Task instructions -
(a) In the forum thread about making CDs and DVDs from handycam tapes, why does Choto Cheeta recommend Nero Vision Express? Answer in one to three sentences.
(b) Resume the forum thread about making CDs and DVDs from handycam tapes from the point where it stops.

Source text -
* Start *
# Suggest a software ofr making CD'S/DVD'S from my handycam.



## mohit (Feb 17, 2005)

I am using a Sony DCR TRV 50E PAL handycam . Please tell me a very user friendly and easy software for a beginner like me which will allow me to create high quality cds/dvds from my tapes. I am a beginner and I am looking for a easy n comprehensive software. I have got the Ulead Visual Studio 6 bundled with my cam but it sucks bigtime.


----------



## swatkat (Feb 17, 2005)

u can use HT Video to DVD for converting tapes to DVD....or Video Capture to capture videos directly from camcorder....
do u have capture card? or ur camcoder provides a way to connect to ur PC?


----------



## Choto Cheeta (Feb 17, 2005)

try the nero vision exp..... its best with sony... www.nero.com


----------



## mohit (Feb 17, 2005)
* End *
(Saved data entries)
* Start *
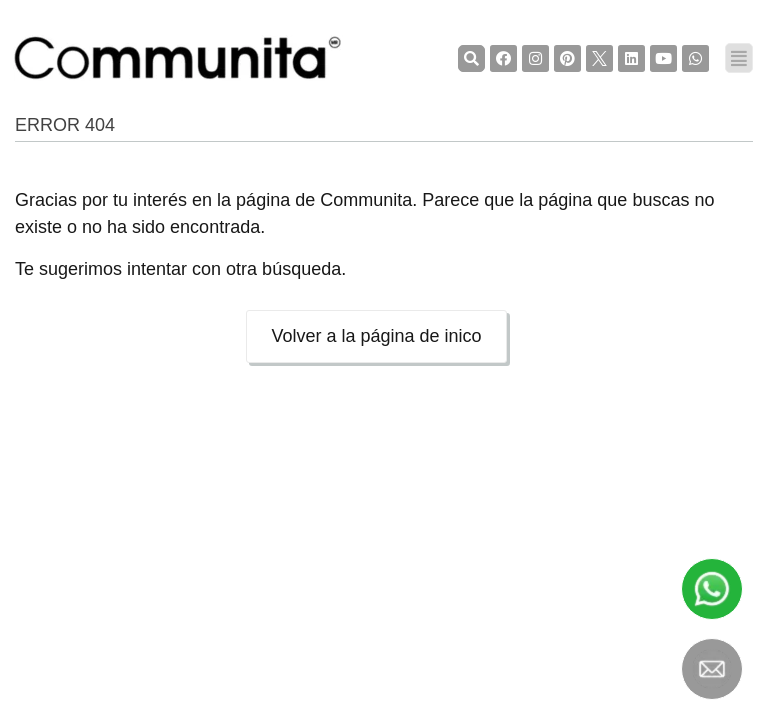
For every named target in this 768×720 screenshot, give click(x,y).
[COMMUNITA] (178, 58)
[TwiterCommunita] (599, 58)
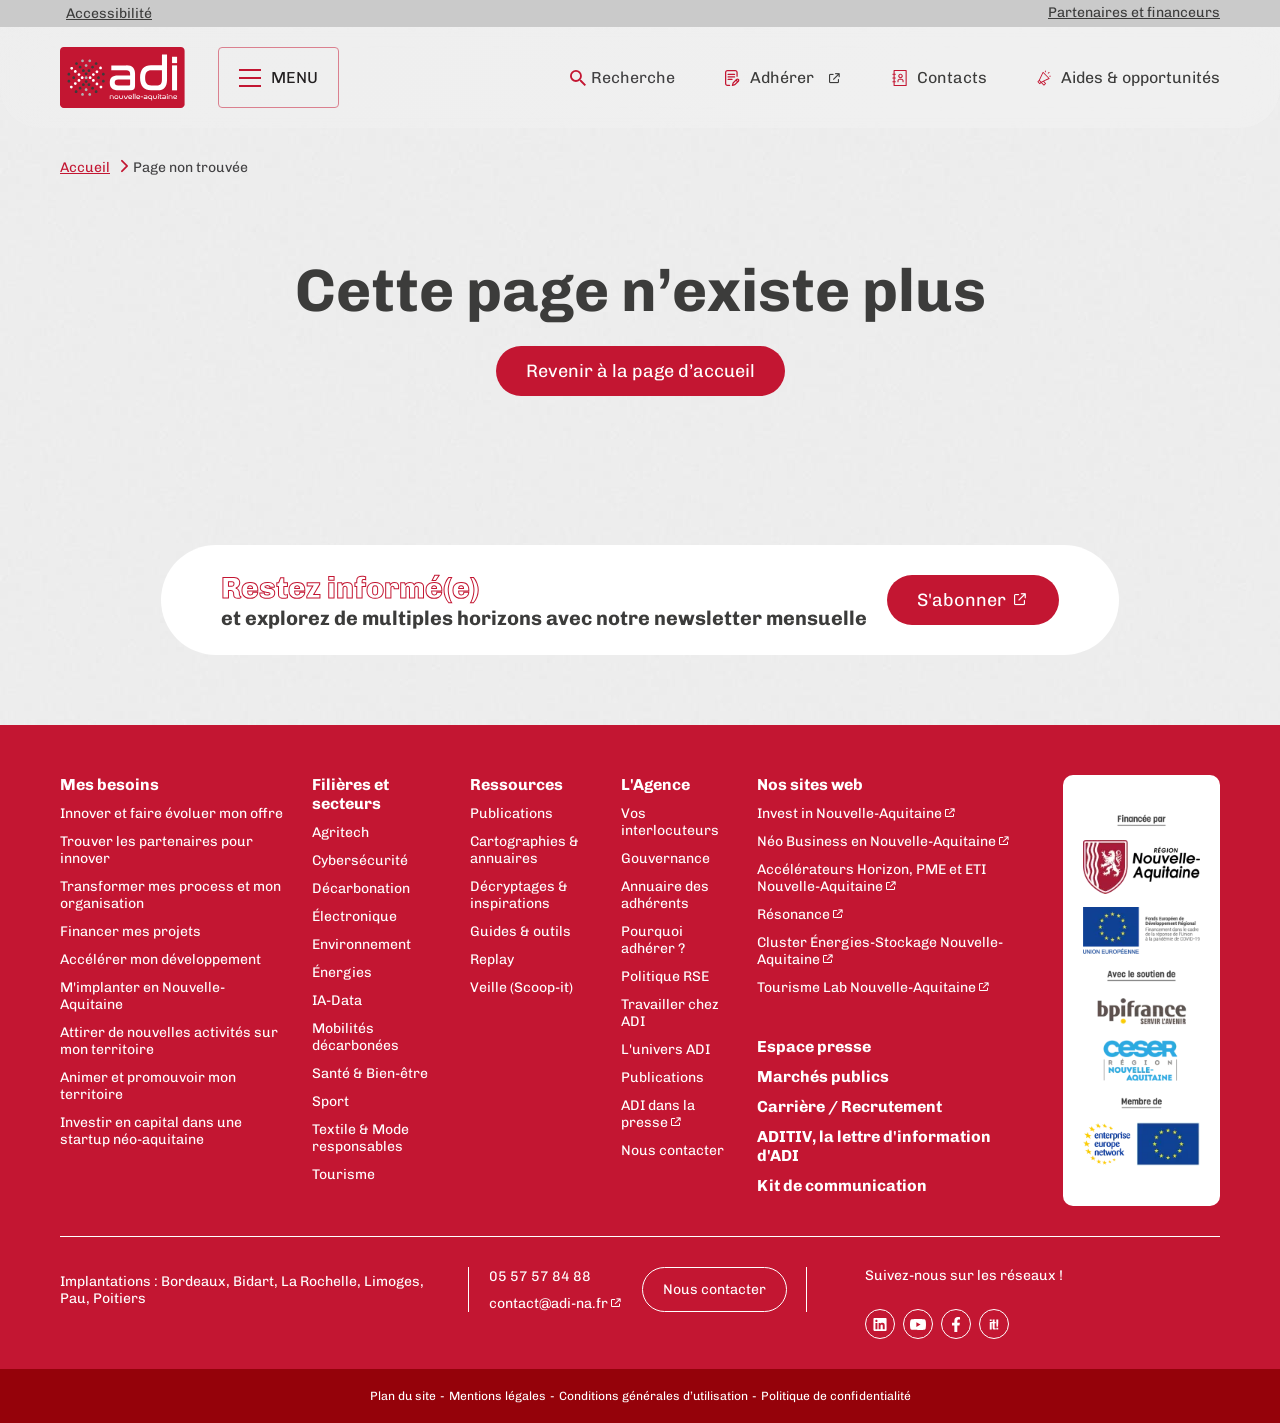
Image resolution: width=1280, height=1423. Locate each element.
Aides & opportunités (1128, 77)
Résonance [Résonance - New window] (793, 914)
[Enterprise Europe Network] (1141, 1145)
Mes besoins (109, 784)
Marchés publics (823, 1076)
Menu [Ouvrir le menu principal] (278, 77)
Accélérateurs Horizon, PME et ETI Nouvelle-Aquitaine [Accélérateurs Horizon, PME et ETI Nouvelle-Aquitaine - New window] (871, 878)
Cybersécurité (360, 860)
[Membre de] (1141, 1103)
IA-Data (337, 1000)
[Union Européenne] (1141, 932)
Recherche (622, 77)
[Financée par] (1141, 821)
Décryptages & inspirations (519, 895)
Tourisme (343, 1174)
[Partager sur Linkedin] (880, 1324)
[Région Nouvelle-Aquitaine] (1141, 868)
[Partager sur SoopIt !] (994, 1324)
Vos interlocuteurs (670, 822)
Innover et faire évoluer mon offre (171, 813)
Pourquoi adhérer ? (653, 940)
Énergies (342, 972)
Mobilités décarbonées (355, 1037)
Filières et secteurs (350, 794)
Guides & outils (520, 931)
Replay (492, 959)
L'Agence (655, 784)
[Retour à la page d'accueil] (122, 77)
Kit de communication (842, 1185)
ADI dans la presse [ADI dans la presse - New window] (658, 1114)
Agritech (340, 832)
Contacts (939, 77)
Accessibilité (109, 13)
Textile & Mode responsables (360, 1138)
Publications (511, 813)
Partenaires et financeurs (1134, 12)
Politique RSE (665, 976)
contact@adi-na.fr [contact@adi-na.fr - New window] (548, 1303)
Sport (330, 1101)
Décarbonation (361, 888)
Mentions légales (497, 1396)
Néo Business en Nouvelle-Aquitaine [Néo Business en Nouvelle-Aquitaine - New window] (876, 841)
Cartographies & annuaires (524, 850)
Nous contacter (672, 1150)
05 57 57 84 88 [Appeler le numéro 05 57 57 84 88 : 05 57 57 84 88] (540, 1276)
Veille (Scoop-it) (521, 987)
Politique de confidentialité (836, 1396)
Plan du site (403, 1396)
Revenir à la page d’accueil (640, 371)
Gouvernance (665, 858)
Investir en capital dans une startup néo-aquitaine (151, 1131)
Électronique (354, 916)
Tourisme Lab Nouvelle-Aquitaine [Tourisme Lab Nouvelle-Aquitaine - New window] (866, 987)
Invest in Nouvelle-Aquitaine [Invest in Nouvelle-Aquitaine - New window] (849, 813)
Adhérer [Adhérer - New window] (769, 77)
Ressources (516, 784)
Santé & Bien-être (370, 1073)
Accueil (85, 167)
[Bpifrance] (1141, 1012)
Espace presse (814, 1046)
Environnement (361, 944)
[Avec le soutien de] (1141, 976)
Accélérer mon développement (160, 959)
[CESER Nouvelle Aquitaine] (1141, 1062)
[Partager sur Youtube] (918, 1324)
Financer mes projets (130, 931)
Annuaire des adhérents (665, 895)
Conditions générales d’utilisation (653, 1396)
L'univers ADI (665, 1049)
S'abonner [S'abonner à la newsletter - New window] (963, 600)
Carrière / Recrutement (849, 1106)
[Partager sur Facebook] (956, 1324)
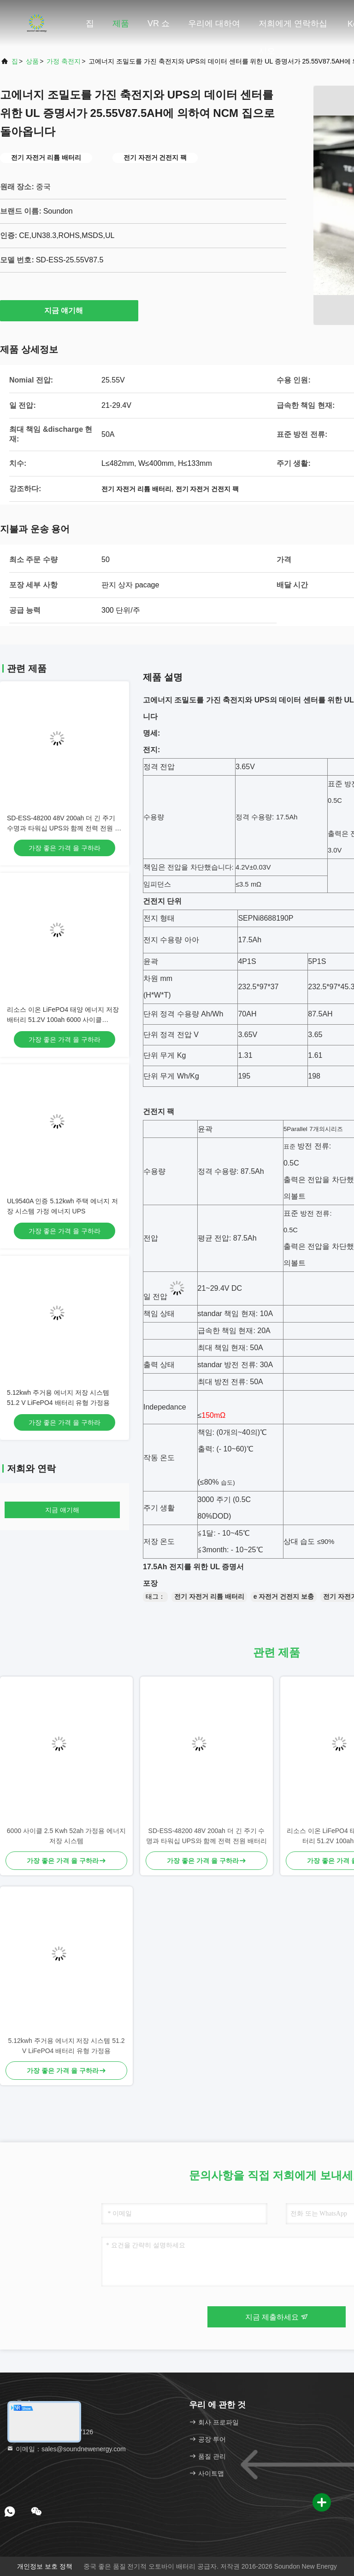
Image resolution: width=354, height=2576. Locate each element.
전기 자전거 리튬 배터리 (209, 1596)
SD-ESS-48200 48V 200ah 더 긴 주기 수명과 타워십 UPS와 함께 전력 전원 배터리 (64, 828)
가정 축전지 (64, 61)
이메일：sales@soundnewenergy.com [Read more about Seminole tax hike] (66, 2449)
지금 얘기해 (69, 310)
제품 (120, 23)
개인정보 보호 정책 (44, 2566)
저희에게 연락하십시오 (293, 28)
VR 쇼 (159, 23)
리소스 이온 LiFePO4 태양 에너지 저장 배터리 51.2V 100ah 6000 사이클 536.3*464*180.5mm (63, 1019)
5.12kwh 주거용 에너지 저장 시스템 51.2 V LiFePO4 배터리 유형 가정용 (66, 2045)
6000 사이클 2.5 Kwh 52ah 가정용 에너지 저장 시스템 (66, 1836)
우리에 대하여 (214, 23)
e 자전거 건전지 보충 (284, 1596)
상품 (32, 61)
* End *
Solved tasks -
(a) Choto Cheeta recommends Nero Vision Express because it works best with Sony. The original poster uses a Sony DCR TRV 50E PAL handycam.

(b)
I am using the i-link card ie IEE 1394 card to connect the handycam to my pc.


----------



## swatkat (Feb 18, 2005)

*if u r using WinXP*, one of the easiest tool is to use Windows Movie Maker (the SP2 version has more features than the old one).....
Download latest WMM here
Guide to capture video

Nero 6 has all the features u need-capture, convert, burn-with it's *NeroVisionExpress* tool, give it a try...download *Package 2* here....
*www.nero.com/en/nero-prog.php

another good Freeware is VirtualDub, u can use this to record and convert them....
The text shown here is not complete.